The paper presents an innovative approach to multimodal speech emotion recognition by leveraging "BERT-like" self-supervised learning (SSL) models specifically designed for processing speech and text inputs. These models are fine-tuned jointly to improve the extraction of emotional cues from both modalities. The research implemented and evaluated on three datasets— IEMOCAP, CMU-MOSEI, and CMU-MOSI—demonstrated enhancements in state-of-the-art (SOTA) performance metrics, showcasing the efficacy of these SSL architectures in the domain of affective computing.
Key Contributions:
- Modality Specific SSL Models:
- The paper employs 'BERT-like' SSL architectures, particularly suited for text and speech modalities, in which the text component utilizes RoBERTa, an extension of BERT that eschews the next sentence prediction task, while the speech component uses VQ-Wav2Vec and a novel Speech-BERT model formulated for the task. These SSL models are pretrained on substantial unlabeled datasets, thus enabling robust representation learning without requiring extensive labeled data.
- Fusion Mechanisms:
- The paper investigates two fusion strategies for combining speech and text embeddings:
- Shallow Fusion: A straightforward approach that concatenates the classification tokens () from each modality and passes them through a simple prediction head, resulting in superior performance with fewer parameters.
- Co-Attentional Fusion: A more complex method offering deeper interaction between modalities through a co-attentional mechanism. This strategy involves interchanging query vectors with key-value pairs from opposite modalities to facilitate a detailed cross-modal interaction.
- The paper investigates two fusion strategies for combining speech and text embeddings:
- Joint Fine-Tuning:
- Contrary to prior methods that use feature extractors statically, the researchers fine-tuned both Speech-BERT and RoBERTa jointly. This approach retained the inherent benefits of SSL models while specializing them for emotion recognition tasks, attaining higher accuracy and F1 scores for emotion classification tasks across multiple benchmark datasets.
- Ablation Studies:
- The experiments assessed various aspects, such as the impact of fusion strategies under fine-tuned and frozen states, and compared unimodal vs. multimodal performances, confirming that multimodal integration substantially outperforms unimodal methods.
- Performance Metrics:
- The approach achieves top performance based on metrics such as Binary Accuracy (BA), F1-score, 7-class accuracy, and Mean-Average-Error (MAE) across tested datasets, ultimately establishing new benchmarks for multimodal emotion recognition tasks.
Implications:
- The integration of similar architectural properties between Speech-BERT and RoBERTa simplifies the model design, adopting principles demonstrated in NLP for speech tasks. The success of BERT-like architectures in emotion recognition offers an adaptable framework that may be extended to other complex multimodal tasks.

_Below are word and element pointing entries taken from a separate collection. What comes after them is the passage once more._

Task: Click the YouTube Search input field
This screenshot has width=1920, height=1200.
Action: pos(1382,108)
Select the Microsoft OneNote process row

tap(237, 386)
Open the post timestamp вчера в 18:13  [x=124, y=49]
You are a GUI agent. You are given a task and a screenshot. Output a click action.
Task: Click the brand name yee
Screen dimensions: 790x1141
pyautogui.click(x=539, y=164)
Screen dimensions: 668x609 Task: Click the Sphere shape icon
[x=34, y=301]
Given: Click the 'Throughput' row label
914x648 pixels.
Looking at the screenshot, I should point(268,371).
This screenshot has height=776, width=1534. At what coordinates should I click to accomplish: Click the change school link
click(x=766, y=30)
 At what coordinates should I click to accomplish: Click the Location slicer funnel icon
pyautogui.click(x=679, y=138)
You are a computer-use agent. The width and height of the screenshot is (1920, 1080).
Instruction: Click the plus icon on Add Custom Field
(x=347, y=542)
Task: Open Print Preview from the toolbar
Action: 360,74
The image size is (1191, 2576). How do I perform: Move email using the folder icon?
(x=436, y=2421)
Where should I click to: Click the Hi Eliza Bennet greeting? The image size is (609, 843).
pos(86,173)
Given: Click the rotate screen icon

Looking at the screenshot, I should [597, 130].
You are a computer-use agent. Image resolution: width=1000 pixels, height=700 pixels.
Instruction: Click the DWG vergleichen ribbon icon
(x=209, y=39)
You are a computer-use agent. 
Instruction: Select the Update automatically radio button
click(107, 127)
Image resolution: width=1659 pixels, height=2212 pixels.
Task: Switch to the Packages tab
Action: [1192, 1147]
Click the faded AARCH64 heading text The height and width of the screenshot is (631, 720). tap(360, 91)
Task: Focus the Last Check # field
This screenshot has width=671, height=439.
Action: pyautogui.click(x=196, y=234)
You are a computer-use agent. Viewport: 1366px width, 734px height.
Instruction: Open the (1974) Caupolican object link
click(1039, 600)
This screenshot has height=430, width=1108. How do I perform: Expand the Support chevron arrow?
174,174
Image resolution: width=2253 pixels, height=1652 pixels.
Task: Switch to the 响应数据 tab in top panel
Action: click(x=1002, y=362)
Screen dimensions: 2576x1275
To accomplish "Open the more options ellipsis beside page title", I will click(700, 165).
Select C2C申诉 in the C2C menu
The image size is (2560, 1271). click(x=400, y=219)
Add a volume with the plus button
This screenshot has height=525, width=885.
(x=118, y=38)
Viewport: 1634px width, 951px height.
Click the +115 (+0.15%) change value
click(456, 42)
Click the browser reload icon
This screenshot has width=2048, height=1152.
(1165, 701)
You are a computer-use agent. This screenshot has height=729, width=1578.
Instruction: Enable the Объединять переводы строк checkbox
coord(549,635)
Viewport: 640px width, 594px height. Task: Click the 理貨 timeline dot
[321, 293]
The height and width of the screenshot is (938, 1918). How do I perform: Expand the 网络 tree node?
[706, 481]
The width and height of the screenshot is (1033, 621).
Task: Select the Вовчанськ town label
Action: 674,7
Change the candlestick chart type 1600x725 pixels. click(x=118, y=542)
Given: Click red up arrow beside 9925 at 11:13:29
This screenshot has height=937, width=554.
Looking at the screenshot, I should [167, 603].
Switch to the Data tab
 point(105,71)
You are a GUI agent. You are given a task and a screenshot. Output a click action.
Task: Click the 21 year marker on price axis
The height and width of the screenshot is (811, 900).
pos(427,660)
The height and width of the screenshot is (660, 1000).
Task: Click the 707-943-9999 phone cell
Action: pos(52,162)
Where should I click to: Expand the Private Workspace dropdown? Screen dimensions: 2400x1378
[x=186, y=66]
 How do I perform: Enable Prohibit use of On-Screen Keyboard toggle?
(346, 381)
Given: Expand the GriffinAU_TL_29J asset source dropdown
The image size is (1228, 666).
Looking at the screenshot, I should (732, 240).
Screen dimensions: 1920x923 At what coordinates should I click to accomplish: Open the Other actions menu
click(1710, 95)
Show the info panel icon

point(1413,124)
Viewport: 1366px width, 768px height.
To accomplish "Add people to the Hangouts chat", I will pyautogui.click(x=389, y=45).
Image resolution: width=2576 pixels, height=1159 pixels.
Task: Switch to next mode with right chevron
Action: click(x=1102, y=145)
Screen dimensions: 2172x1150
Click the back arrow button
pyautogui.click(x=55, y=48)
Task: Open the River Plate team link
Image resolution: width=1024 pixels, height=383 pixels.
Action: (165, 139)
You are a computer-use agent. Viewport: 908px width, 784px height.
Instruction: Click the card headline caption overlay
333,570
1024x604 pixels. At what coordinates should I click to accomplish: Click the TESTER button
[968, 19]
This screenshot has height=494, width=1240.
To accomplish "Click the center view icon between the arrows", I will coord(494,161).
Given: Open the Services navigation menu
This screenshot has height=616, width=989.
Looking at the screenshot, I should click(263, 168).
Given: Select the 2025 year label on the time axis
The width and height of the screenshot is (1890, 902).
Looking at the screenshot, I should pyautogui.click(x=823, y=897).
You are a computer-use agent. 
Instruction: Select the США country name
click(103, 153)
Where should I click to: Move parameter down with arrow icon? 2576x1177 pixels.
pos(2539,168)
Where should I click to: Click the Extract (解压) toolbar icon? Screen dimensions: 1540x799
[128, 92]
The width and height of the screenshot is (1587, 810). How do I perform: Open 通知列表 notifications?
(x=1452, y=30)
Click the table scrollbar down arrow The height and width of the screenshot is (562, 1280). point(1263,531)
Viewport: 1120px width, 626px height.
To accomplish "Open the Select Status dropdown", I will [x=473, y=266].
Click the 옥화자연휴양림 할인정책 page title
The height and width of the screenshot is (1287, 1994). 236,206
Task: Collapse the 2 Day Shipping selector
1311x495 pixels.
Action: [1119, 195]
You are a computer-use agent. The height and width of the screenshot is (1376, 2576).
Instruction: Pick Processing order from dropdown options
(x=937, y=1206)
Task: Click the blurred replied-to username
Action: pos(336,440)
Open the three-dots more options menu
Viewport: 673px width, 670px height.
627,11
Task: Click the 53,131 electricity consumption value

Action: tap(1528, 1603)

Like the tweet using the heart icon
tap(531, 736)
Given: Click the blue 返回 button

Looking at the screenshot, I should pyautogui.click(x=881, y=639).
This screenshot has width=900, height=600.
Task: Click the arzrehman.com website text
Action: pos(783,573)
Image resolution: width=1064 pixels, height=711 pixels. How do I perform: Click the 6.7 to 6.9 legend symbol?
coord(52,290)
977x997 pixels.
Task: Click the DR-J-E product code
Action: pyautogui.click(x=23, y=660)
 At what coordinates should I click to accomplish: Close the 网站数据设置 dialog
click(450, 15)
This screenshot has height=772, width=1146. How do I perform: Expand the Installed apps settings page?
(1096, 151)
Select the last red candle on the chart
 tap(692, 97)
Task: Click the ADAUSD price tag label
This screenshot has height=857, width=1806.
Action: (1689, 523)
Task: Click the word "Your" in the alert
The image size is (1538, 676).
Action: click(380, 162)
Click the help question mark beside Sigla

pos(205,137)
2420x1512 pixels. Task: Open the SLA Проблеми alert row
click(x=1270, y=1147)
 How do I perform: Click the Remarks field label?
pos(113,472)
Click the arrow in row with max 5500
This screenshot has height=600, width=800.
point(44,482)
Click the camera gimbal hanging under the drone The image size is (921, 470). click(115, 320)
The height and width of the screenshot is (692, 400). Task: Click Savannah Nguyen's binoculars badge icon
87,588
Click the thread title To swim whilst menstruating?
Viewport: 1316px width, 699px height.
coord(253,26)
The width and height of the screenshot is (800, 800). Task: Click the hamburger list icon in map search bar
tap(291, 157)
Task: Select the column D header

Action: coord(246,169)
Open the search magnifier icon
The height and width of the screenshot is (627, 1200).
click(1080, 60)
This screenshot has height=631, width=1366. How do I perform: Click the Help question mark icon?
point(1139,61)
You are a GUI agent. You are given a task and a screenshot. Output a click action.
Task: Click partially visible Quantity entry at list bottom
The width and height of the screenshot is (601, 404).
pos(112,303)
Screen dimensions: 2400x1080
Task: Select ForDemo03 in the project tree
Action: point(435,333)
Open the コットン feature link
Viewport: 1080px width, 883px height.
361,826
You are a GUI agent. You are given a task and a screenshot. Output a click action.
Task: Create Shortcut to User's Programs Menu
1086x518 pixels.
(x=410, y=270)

- The paper exemplifies the potential of SSL paradigms in scenarios with limited labeled data, utilizing powerful pre-trained models to achieve improved performance in downstream applications with minimal additional computational resources.
Overall, this work provides a viable pathway for improving emotion recognition systems by using advanced SSL methods tailored for multimodal data, with implications for both academia and practical applications in affective computing systems.